Data supplied START
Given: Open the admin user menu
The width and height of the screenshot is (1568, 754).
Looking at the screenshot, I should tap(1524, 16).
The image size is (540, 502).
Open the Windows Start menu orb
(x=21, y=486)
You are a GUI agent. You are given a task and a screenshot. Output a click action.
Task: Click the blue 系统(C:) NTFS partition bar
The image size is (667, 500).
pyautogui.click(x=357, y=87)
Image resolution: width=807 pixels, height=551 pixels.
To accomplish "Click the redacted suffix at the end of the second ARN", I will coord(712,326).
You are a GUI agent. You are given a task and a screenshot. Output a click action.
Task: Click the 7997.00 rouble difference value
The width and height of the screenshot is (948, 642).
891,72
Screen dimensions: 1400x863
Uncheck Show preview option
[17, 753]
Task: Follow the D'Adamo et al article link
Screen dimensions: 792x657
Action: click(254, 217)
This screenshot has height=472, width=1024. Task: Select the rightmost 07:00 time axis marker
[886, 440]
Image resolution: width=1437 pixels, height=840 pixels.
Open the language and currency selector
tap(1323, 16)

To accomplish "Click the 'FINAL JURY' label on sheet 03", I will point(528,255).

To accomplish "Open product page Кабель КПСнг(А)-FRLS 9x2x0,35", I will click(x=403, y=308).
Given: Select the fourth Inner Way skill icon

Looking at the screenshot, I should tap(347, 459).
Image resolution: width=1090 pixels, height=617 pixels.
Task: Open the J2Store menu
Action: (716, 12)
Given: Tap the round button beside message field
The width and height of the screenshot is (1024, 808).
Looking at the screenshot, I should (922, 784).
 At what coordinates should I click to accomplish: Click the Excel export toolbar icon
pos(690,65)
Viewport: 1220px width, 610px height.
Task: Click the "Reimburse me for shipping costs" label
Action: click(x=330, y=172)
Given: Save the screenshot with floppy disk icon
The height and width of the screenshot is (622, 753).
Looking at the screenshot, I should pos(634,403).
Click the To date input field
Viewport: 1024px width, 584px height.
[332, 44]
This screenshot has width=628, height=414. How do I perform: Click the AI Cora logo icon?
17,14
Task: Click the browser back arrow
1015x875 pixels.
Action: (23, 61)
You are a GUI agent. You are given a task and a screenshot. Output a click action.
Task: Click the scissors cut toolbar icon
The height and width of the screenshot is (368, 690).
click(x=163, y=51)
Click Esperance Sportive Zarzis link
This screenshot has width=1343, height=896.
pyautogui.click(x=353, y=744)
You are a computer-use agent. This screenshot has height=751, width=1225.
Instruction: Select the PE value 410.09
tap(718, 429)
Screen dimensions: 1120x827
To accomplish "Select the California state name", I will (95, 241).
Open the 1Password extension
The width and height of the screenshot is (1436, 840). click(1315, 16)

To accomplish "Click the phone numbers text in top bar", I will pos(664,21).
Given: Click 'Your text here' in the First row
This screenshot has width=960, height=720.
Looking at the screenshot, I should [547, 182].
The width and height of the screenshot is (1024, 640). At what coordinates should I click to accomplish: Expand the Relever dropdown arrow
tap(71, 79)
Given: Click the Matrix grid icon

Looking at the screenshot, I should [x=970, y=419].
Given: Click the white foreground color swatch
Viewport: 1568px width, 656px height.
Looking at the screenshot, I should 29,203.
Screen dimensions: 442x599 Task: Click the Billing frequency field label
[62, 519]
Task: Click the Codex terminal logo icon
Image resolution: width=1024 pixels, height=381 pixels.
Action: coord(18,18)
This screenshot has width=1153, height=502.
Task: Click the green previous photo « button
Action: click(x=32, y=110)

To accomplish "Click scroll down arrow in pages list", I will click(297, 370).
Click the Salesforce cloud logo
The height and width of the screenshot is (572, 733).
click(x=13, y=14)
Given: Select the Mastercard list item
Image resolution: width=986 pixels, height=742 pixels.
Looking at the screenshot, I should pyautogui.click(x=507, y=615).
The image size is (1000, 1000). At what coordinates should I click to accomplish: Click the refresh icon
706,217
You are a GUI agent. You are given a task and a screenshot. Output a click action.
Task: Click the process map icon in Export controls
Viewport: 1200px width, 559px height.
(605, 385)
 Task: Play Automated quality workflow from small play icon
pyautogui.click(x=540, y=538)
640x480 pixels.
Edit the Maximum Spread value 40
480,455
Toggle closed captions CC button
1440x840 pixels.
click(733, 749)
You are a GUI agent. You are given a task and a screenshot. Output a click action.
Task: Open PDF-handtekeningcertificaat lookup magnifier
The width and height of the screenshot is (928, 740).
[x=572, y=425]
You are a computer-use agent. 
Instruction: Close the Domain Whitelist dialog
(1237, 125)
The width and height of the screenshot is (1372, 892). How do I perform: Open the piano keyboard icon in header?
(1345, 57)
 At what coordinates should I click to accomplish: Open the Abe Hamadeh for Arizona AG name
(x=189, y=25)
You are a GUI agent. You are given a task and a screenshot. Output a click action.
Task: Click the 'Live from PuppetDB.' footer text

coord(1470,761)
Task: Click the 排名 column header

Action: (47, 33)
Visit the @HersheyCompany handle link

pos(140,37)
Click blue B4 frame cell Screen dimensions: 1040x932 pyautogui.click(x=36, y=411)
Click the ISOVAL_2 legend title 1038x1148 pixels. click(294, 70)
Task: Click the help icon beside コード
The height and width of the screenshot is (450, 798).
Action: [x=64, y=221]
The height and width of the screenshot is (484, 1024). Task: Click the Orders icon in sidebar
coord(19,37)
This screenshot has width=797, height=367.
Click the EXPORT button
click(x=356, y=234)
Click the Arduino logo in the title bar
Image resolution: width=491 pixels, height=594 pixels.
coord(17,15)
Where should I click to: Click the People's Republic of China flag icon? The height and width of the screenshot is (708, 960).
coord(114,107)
Data supplied END
*What is expected*
For each line above that contains the word "beside", copy that line.

*Solution for this task*
Given: Tap the round button beside message field
Task: Click the help icon beside コード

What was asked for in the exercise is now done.